Platelet lysate (PL)
All supernatant (plasma) was discarded, and the pellet vigorously shaken with 20 mL of lysis buffer (0.9% sodium chloride, 0.3% ammonium chloride and 0.3% sodium dihydrogen phosphate; Sigma-Aldrich, Munich, Germany), modified by Seria et al. [22].Following three consecutive freeze-thaw cycles, a second centrifugation (2,000 rpm for 6 min) was performed to precipitate and remove broken platelet membranes. The supernatant (PL) was aliquoted and stored at –20°C until needed.
Calcium-activated platelet-rich plasma (Ca-PRP)
All supernatant (plasma) was removed from the pellet. 10 mL of plasma was replaced to produce PRP, to which was added 10 mL of 20 mmolL-1 calcium chloride to activate the platelets.

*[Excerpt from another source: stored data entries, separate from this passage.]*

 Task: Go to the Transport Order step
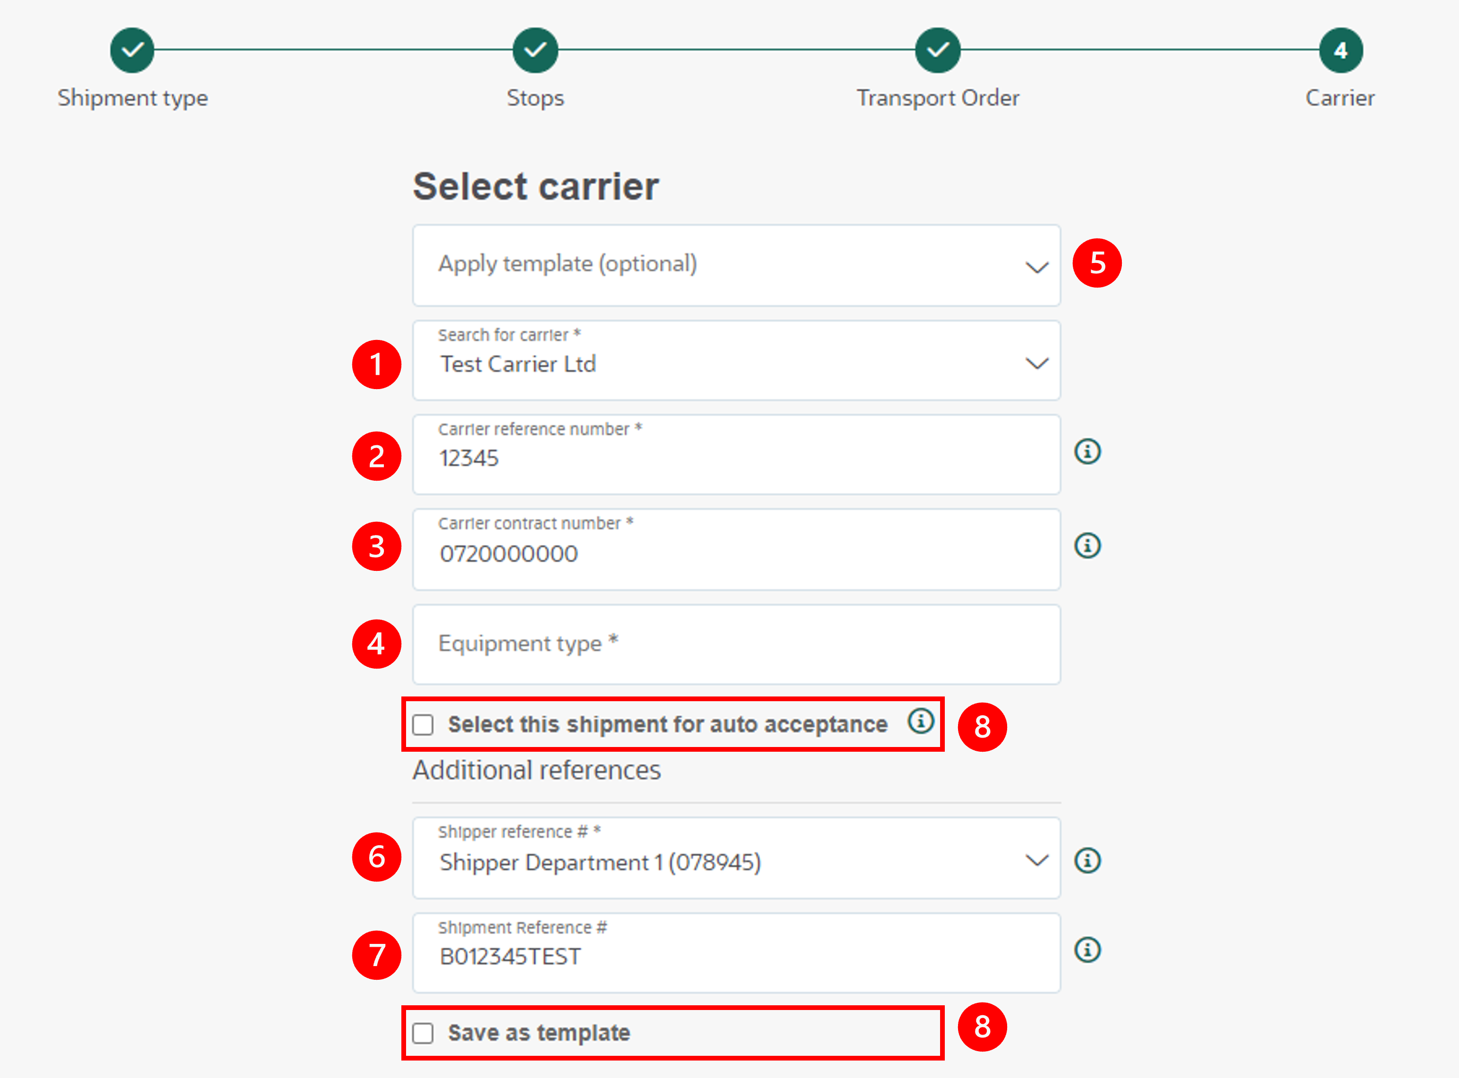pos(938,50)
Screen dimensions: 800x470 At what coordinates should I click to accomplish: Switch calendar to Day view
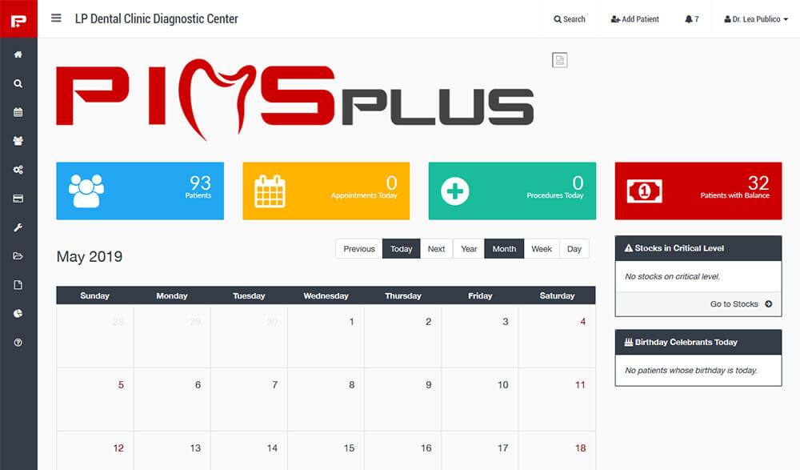574,249
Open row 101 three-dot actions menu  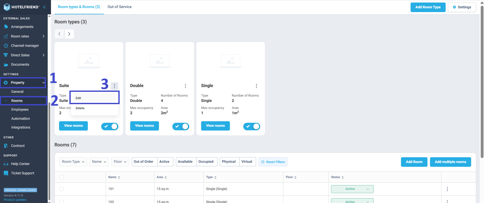point(447,189)
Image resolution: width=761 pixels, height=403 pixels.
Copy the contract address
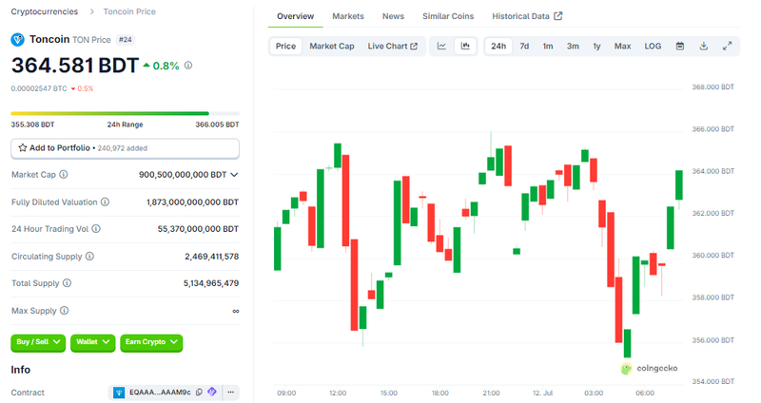199,392
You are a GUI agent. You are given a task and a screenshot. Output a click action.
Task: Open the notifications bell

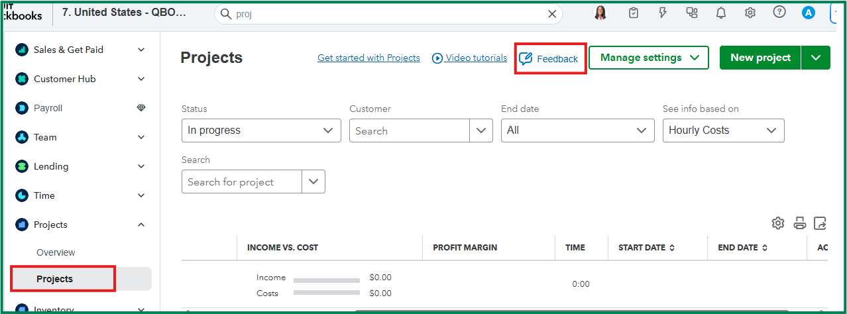click(721, 13)
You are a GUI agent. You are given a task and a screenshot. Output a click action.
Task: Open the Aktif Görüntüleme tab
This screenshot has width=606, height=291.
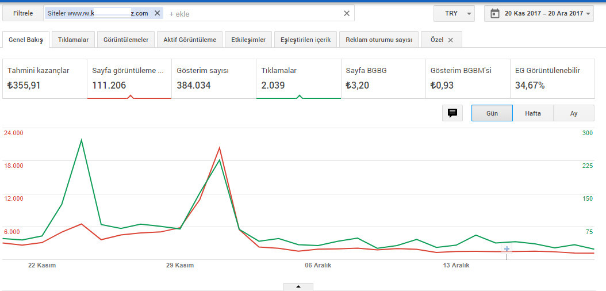[x=190, y=40]
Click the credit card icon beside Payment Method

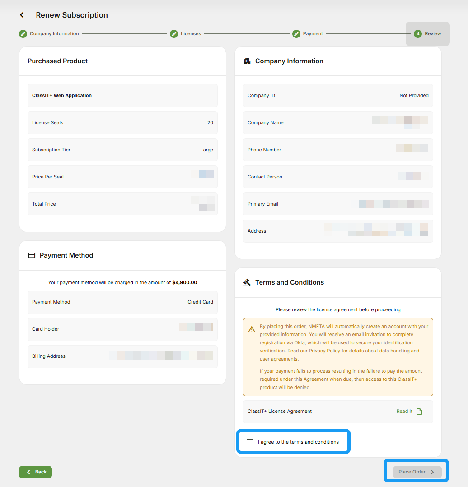(32, 255)
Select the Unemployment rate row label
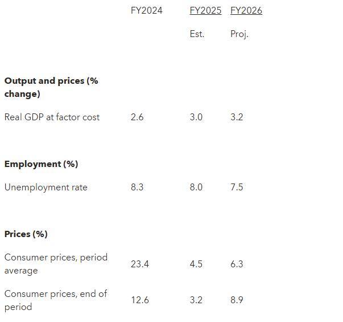The height and width of the screenshot is (322, 343). click(x=46, y=187)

This was left in a 37°C water bath overnight to allow for clotting, and separated by centrifugation at 2,000 rpm for 6 min. The supernatant (Ca-PRP) was aliquoted and stored at –20°C until needed.
Platelet-rich fibrin (PRF)
The clots (PRF) from the above step were re-suspended in phosphate-buffered saline (PBS) in a 1:1 (W:V), PRF:PBS ratio; then broken up via sonication at a frequency of 20 Hz for 10 seconds, 30 Hz for 30 seconds, and 50 Hz for 10 seconds as modified (to prevent heat denaturing) by Lee et al. [34].The remaining insoluble fibrin was removed by centrifuging at 12,000 rpm for 10 min at 4°C [34]. The supernatant was aliquoted and stored at –20°C until needed.

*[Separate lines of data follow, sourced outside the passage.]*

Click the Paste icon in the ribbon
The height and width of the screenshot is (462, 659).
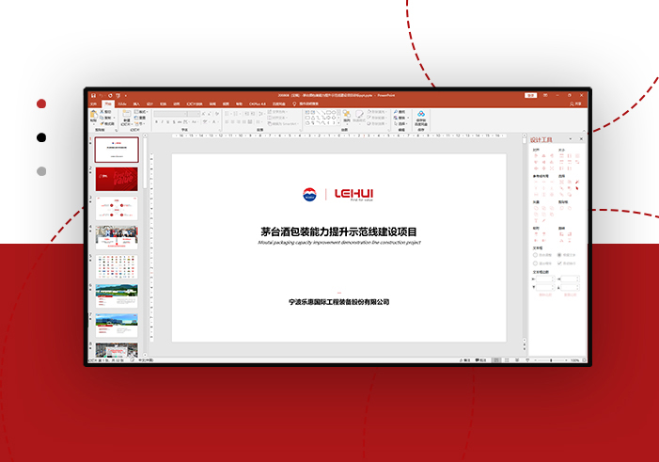pyautogui.click(x=94, y=116)
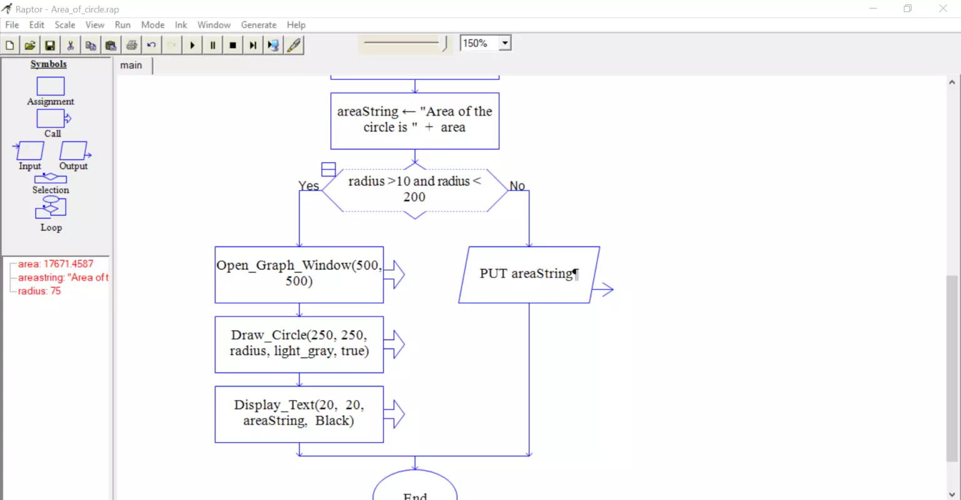Switch to the main tab
The image size is (961, 500).
click(x=131, y=65)
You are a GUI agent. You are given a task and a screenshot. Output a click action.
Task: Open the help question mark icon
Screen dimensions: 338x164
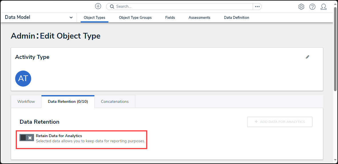pyautogui.click(x=312, y=7)
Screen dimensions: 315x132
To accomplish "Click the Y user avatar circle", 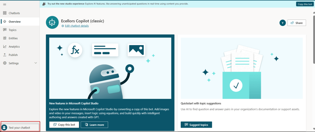I will [282, 23].
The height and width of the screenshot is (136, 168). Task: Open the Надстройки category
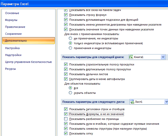(x=13, y=55)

Determining total protein content: Bradford assay
Total protein content was determined using the Bio-Rad Bradford protein assay (Bio-Rad Laboratories, CA, USA).Standards were set up using varying concentrations of bovine serum albumin (BSA), and PBS as the blank. All samples were performed in duplicate. Both samples and standards were read in triplicate at an optical density (OD) of 595 nm on an Eppendorf BioPhotometer 6131 (Hamburg, Germany). The standard curve was plotted using Microsoft Excel 2016.
Sodium dodecyl sulfate-polyacrylamide gel electrophoresis (SDS-PAGE)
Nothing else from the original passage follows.